> PROBLEM
How many lines in the rows below contain the string "Export"? Reply with the number alone.
········
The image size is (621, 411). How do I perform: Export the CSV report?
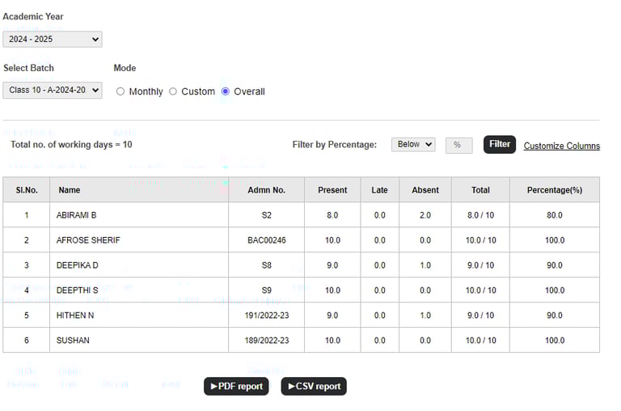314,386
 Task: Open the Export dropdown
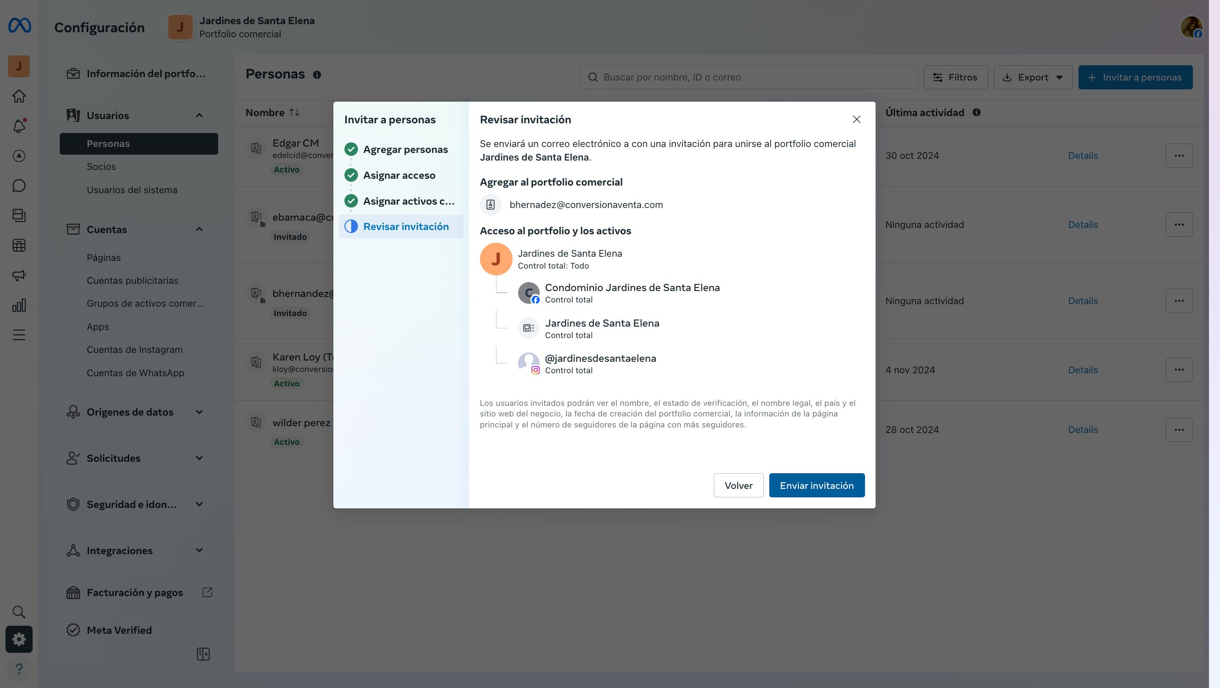pos(1033,77)
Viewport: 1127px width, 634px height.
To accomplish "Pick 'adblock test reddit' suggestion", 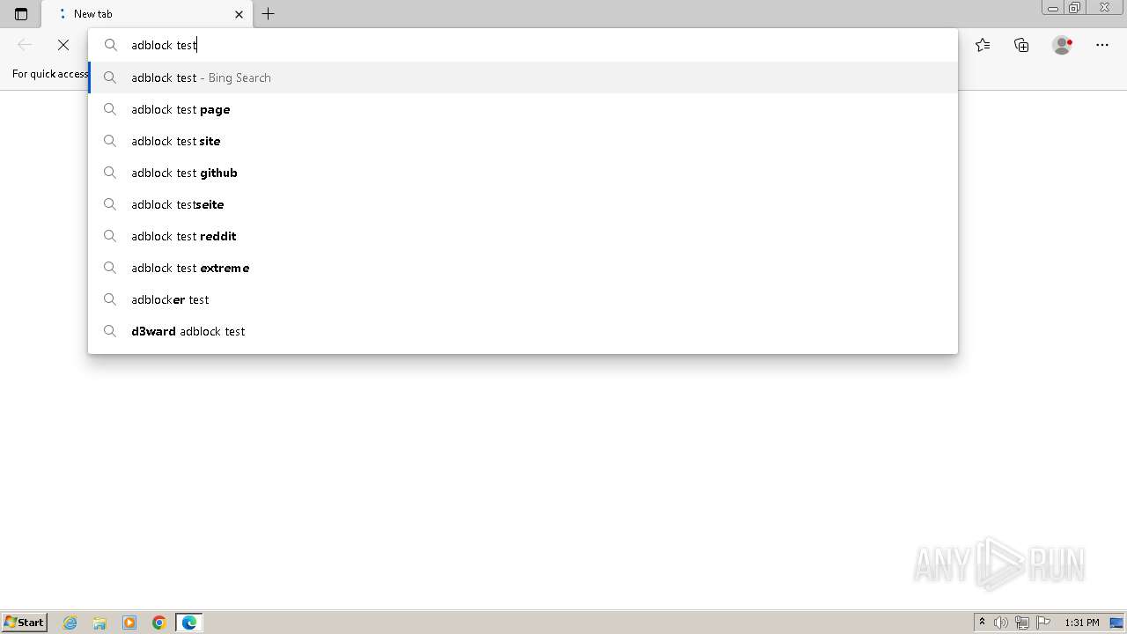I will [x=523, y=236].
········
> REPLY TO THE EXERCISE
2